1. Resistance Band Overhead Tricep Extension
The most popular resistance band triceps exercise is the overhead triceps extension. This variation closely mimics the overhead triceps extension that is usually performed on the cable machine.
- Place the band under the feet and extend the arms upwards overhead. Think about gripping the band just inside shoulder width.
- While keeping the elbows relatively tight, extend the band upwards and pull apart at the top, making it a point to truly squeeze the triceps.
- Demonstrate control at lockout, then bring the band back down trying to keep the elbows in a similar position throughout the entire lowering process.
2. Resistance Band Single-Arm Tricep Extension
For some lifters, they’ll prefer the single-arm overhead triceps extension because it’s generally a bit easier to perform when it comes to maintaining positioning and we can usually “feel” it slightly better depending on our elbow angle.
- Place the resistance band under both feet and grip the band in one hand.

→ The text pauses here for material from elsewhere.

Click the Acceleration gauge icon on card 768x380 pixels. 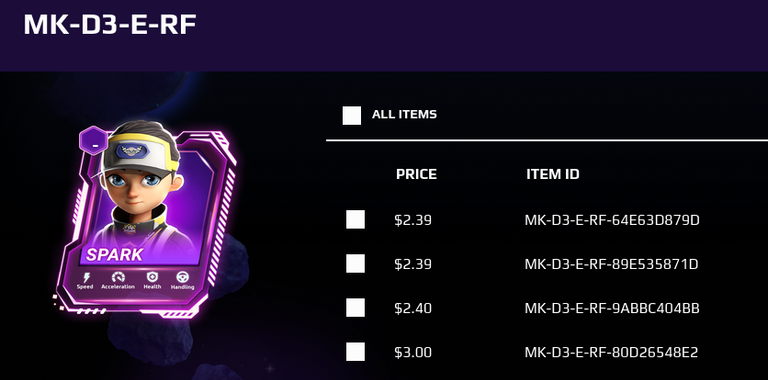pos(118,277)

You can either perform a traditional grip with the elbow facing forward or a side grip where the elbow is facing out.
- Once you’ve decided on your grip, begin to extend the arm and work to keep your elbow relatively fixed throughout the entire process.
- At the top, squeeze, then slowly lower the band back down working to maintain to your elbow positioning.

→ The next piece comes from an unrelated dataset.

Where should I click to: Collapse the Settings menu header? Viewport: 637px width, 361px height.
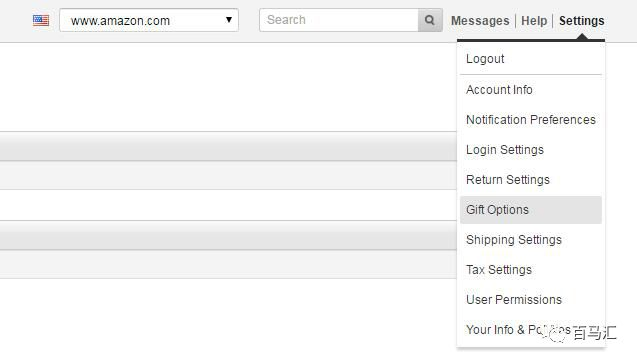coord(581,21)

3. Resistance Band Tricep Kickback
As opposed to the dumbbell kickback, which can be somewhat of a useless exercise, the resistance banded kickback is an entirely different animal. Since you’re working against the band throughout the entire range of motion and not capped by a physical weight, this variation is great for targeting the triceps.

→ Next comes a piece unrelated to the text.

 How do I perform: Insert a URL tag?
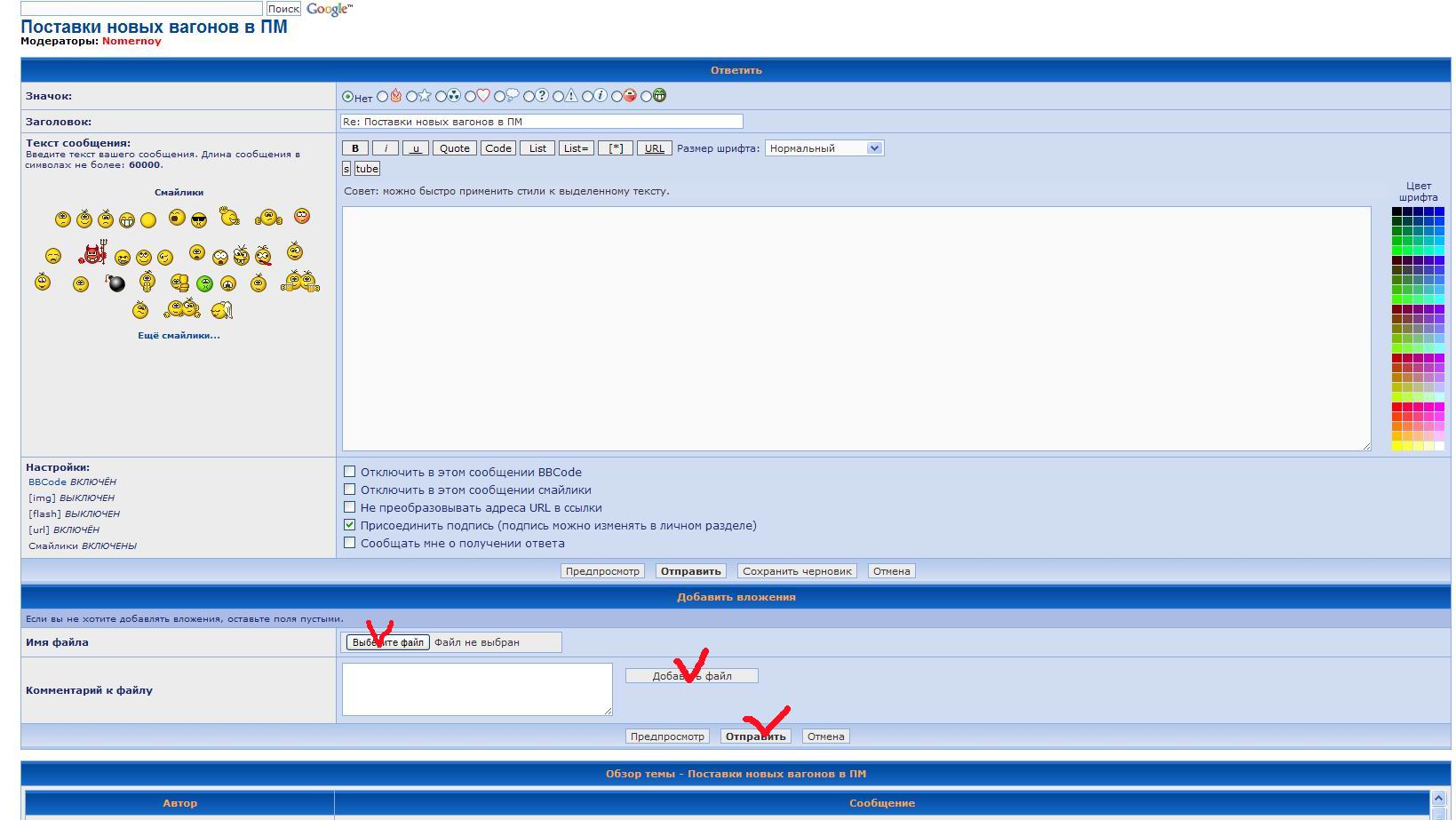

- Assume a staggered stance and place the resistance band under your lead foot.
- Grip the band and lean forward to create a slightly torso lean. Usually a torso angle of 60 degrees will suffice.
- From here, bring the upper arm to about parallel to the ground, maintain this positioning and extend the arm.
- Once you hit lockout, squeeze the triceps, then bring the band back to its starting position.